It’s been a while, I know, since my last blog post. A whole three months, in fact. And I’m not even sure why I never got round to posting anything during the first quarter of 2010 – but the longer it got, the more I felt pressured to make my first blog post of the year a really good one. Pressure can do bad things to creativity (yeah, I know – sometimes it can do good things to it too). And then the first time I tried to write this particular post, Micro$oft Word decided that it would be really fun to kill it on my first save and leave no trace of its existence (I’m rewriting it with Open Office now, if you’re interested).
Anyway, I’m back now – and I’d like to use my first blog post of the year to congratulate an old friend on two major milestones.
I’ve known Shabazz Graham for over a decade. A friend introduced me to him years ago when he was a comic illustrator and I was just starting out in this writing game. The first time I realised that important people read the stuff I wrote was when I did a piece about Shabazz’s comics for the now defunct Christian Herald newspaper – and received a phone call from Radio 4, asking me to put them in touch with him (even before I’d seen the piece in print myself!). When he had a go at being a rapper, I wrote about his music for some music mag (can’t remember which; there’ve been a few in my career). And when he started to work on his dream of being a filmmaker, I wrote about that a couple of times too.

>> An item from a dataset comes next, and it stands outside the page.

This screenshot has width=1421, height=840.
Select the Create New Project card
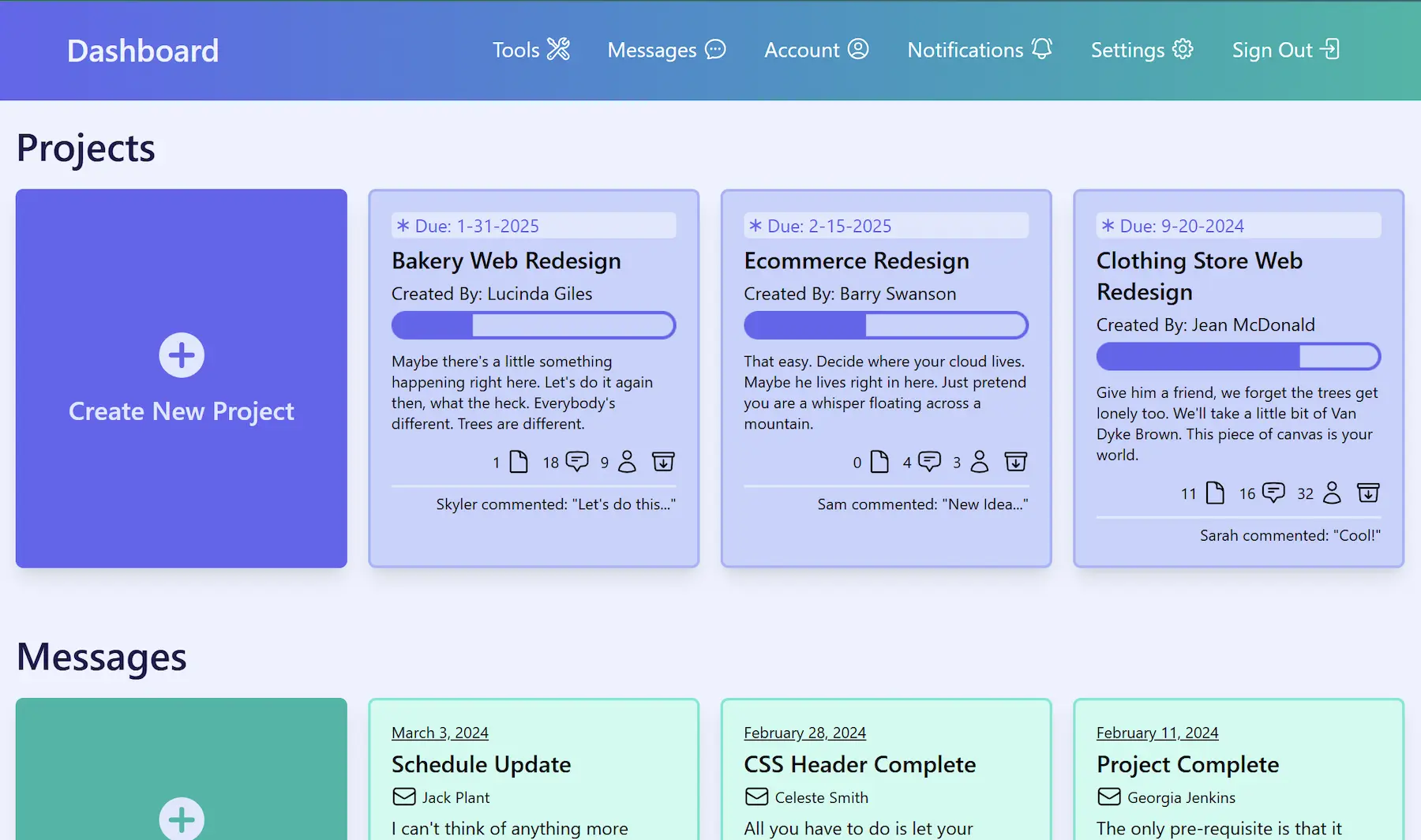coord(181,378)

A couple of weeks ago, I was in BAFTA for the premiere of Malachi – Shabazz’s directorial debut. It was my first premiere (I’ve done loads of previews; that’s part of the job. Premieres – that’s the pretty people’s department). I absolutely loved the short film about a young Sickle Cell Anaemia sufferer who gets a bit more than he bargained for when he uses his camcorder to capture the good things in life.

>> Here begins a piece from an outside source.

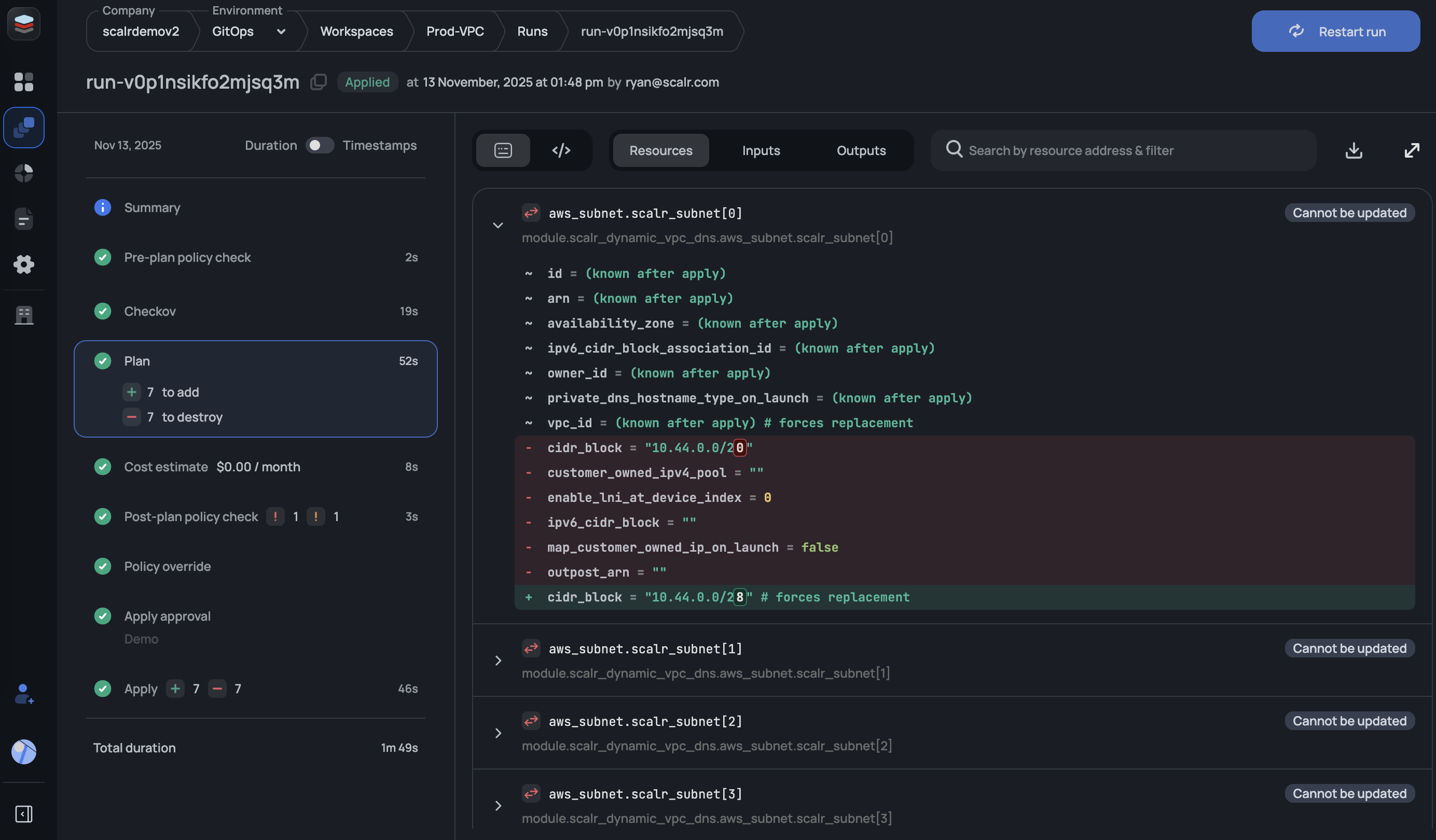
Task: Click the download icon next to search
Action: coord(1354,150)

Malachi was shot very close to where I live, so it felt familiar in a way films don’t normally do. The daughter of an old friend of mine has a small role in it. Luke Carradine’s score was excellent. And in the film says more about love and relationships in half an hour than your average telly soap does in years.

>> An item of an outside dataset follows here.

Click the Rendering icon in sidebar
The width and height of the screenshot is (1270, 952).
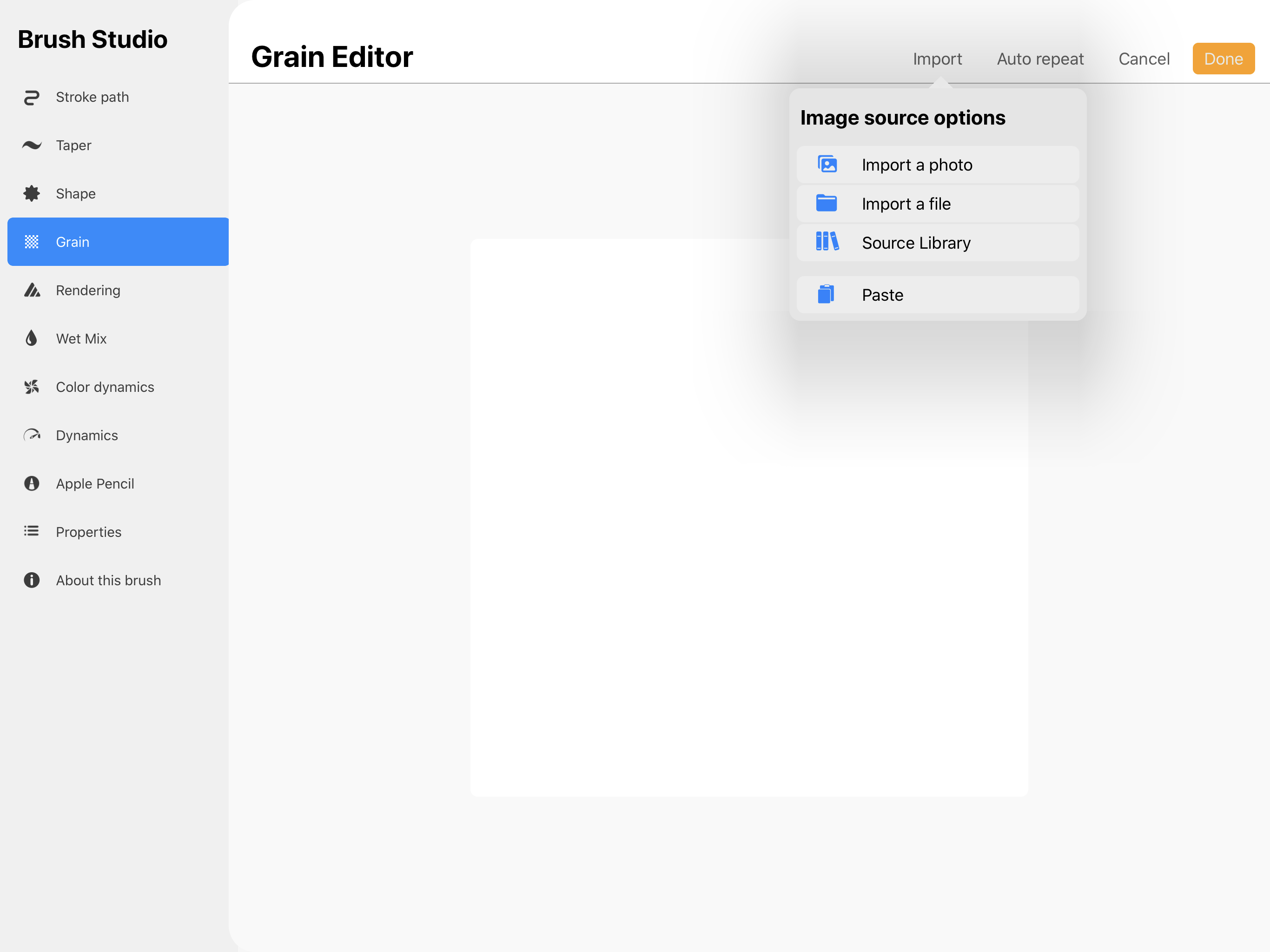coord(32,291)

Master storyteller that Shabazz is, even his film premiere had an unexpected twist. We saw the film, the cast and crew came up onstage and talked about the experience, and then Shabazz called out a few people he wanted to thank and give small gifts to in appreciation for their work on the film. Last on the list was Oliveene Whittaker, who had taken photographs on set – and who also just happens to be Shabazz’s girlfriend. She went up to collect her gift and next thing we know, our man’s on one knee in front of her! Yes – he went there… and she said yes!
There’s not much more I can say, really. Shabazz, my boy, I wish you Palme d’Ors, Oscars, BAFTAs, and Golden Globes by the shedload. But above all, I wish you and Oliveene an extremely joy-filled marriage.